(Job A): Please convert the rows into a JSON list of strings, one string per line and no blank lines, covering everything from the first row down to the line containing "Screen dimensions: 1284x760 [64, 600]".

(Page extract):
Not all Huskys have blue eyes, some are brown, gold and a mixture of both. Our male had eyes like hers. Yes they have a great temperment and love to be with people. Take good care of her, she is a sweet heart. Mine also loves to ride. In our motorhome they love riding on the dash.


----------



## HTRDLNCN (Jul 1, 2005)

Thanks!
I have a blue eyed male Husky as well but he is going on 19 this September and 
I dont know how much longer he will be around. 
He is a tough "old coot" though and has had a good life.

Here he is at middle age, approx 15 in this pic.








and this link is him now..
A lot more grey hair but still smiling.
http://www.hotrodlincoln.org/kokoko.jpg


----------



## RiceEater (Jun 21, 2005)

They both look like great friendly dogs.


----------



## HTRDLNCN (Jul 1, 2005)

Its that great smile!


----------



## westell (Oct 4, 2004)

nice. hope you don't mind if i plagerize the grill idea.

that would match my stripes, nicely.


----------



## 6QTS11OZ (Mar 27, 2005)

Me personally, I think it looks too plain without the spoiler. I don't mind the stock spoiler but I do think the duck bill spoilers look better. Just my 2 cents.


----------



## HTRDLNCN (Jul 1, 2005)

westell said:


> nice. hope you don't mind if i plagerize the grill idea.
> 
> that would match my stripes, nicely.


Not at all!!
:cheers


----------



## HTRDLNCN (Jul 1, 2005)

6QTS11OZ said:


> Me personally, I think it looks too plain without the spoiler. I don't mind the stock spoiler but I do think the duck bill spoilers look better. Just my 2 cents.


Thats cool, if they were all the same looking it would be boring.

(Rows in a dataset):
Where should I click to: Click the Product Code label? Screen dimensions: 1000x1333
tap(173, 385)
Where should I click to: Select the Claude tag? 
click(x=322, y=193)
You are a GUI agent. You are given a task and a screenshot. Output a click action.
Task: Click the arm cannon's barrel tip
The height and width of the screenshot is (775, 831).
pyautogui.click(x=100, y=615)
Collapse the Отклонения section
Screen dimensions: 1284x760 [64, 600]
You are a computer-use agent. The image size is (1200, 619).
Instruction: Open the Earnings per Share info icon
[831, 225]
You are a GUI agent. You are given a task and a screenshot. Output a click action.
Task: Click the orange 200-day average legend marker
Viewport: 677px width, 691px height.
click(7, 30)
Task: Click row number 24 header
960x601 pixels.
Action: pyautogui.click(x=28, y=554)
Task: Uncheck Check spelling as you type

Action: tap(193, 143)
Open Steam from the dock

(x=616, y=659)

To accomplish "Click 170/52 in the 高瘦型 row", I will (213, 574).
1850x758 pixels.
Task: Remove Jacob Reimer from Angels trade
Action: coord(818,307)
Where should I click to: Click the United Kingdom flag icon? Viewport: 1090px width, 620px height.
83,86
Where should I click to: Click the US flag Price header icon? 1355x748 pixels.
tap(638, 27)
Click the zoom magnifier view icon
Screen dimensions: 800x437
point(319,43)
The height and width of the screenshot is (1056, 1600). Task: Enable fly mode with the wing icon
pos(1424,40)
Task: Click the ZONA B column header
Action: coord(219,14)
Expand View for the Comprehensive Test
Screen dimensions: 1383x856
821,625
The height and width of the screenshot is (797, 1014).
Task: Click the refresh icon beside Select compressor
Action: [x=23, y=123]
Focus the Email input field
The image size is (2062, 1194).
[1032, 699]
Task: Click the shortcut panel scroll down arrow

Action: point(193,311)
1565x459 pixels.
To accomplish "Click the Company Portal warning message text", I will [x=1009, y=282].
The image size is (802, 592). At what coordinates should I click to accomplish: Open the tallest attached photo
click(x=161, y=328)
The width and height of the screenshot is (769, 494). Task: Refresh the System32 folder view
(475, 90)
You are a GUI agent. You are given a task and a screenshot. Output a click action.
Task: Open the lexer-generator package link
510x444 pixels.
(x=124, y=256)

(Job B): Output the forum thread word for word, everything from "He is a tough" down to "but still smiling.".

(Final answer A):
[
  "Where should I click to: Click the Product Code label? Screen dimensions: 1000x1333",
  "tap(173, 385)",
  "Where should I click to: Select the Claude tag? ",
  "click(x=322, y=193)",
  "You are a GUI agent. You are given a task and a screenshot. Output a click action.",
  "Task: Click the arm cannon's barrel tip",
  "The height and width of the screenshot is (775, 831).",
  "pyautogui.click(x=100, y=615)",
  "Collapse the Отклонения section",
  "Screen dimensions: 1284x760 [64, 600]"
]

(Final answer B):
He is a tough "old coot" though and has had a good life.

Here he is at middle age, approx 15 in this pic.








and this link is him now..
A lot more grey hair but still smiling.